Segundo a parlamentar, a agenda foi mal construída e ignorou uma realidade política conhecida na Capital das Confecções: a forte presença do eleitorado conservador e bolsonarista. Para ela, a presença de Humberto Costa na sua chapa, que carrega elevada rejeição em setores da cidade, acabou contaminando o ambiente e contribuindo diretamente para a reação negativa do público.
A declaração chama atenção porque retira de João Campos o protagonismo de um episódio que o atingiu politicamente e transfere a responsabilidade para um dos principais nomes do PT em Pernambuco. Na prática, Jessyca sustenta que João acabou pagando a conta de uma companhia política indigesta para parte dos presentes.

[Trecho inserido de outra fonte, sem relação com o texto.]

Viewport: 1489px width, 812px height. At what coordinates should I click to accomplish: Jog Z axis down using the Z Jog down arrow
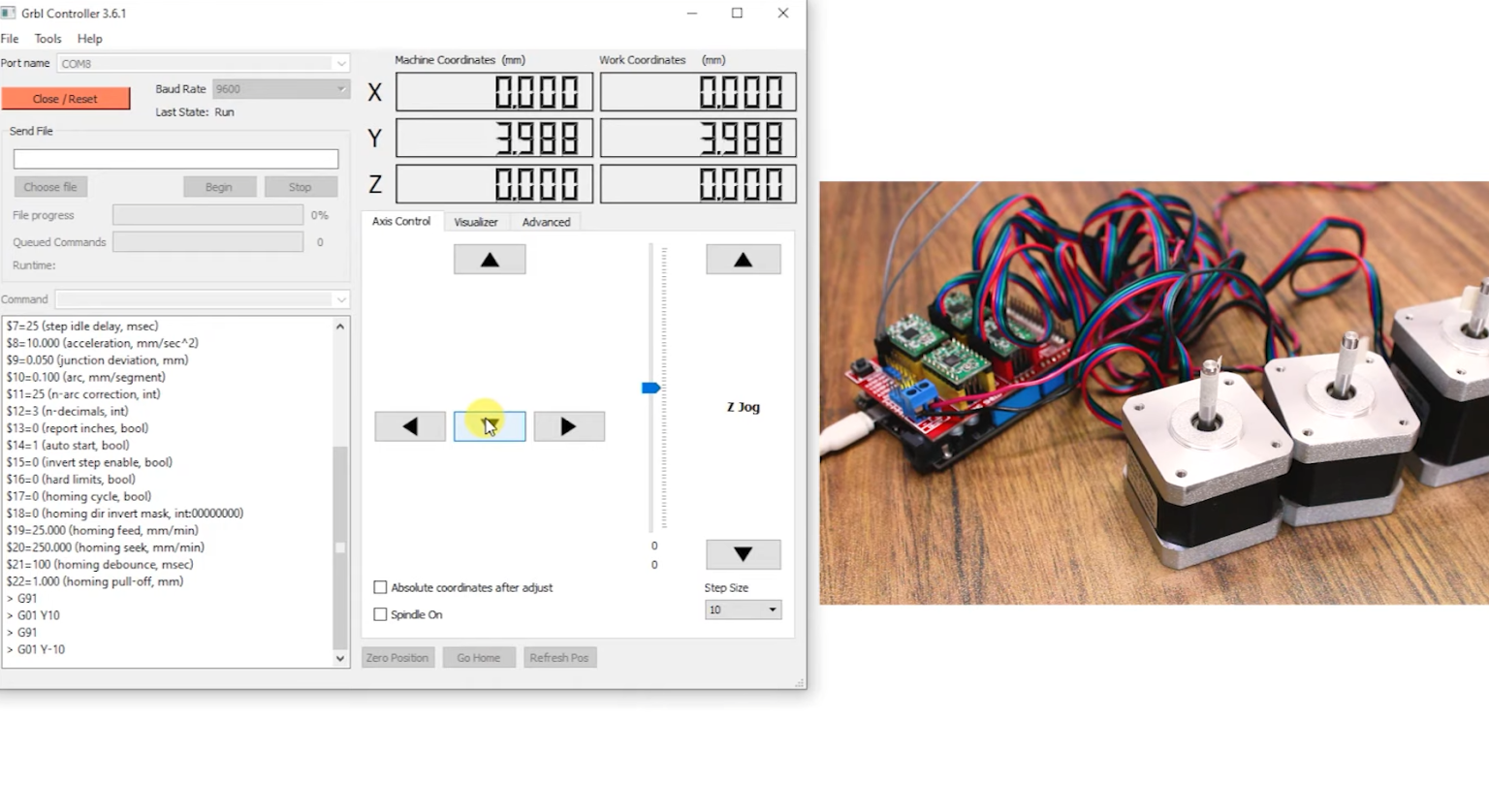pyautogui.click(x=743, y=554)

O episódio também expõe um desafio que acompanha a pré-campanha do socialista. João Campos liderava pesquisas, ainda mantém forte presença nas redes sociais e é tratado por aliados como favorito, mas enfrenta resistência em redutos onde o antipetismo continua sendo uma força eleitoral relevante. Em Santa Cruz, segundo a vereadora, essa rejeição falou mais alto.
Ao tentar encontrar um culpado para as vaias, Jessyca foi direta: para ela, o problema não estava apenas no evento, mas principalmente em quem está ao lado de João. A mensagem foi clara: em uma cidade onde o PT encontra forte resistência, Humberto Costa teria se transformado em um peso político difícil de carregar.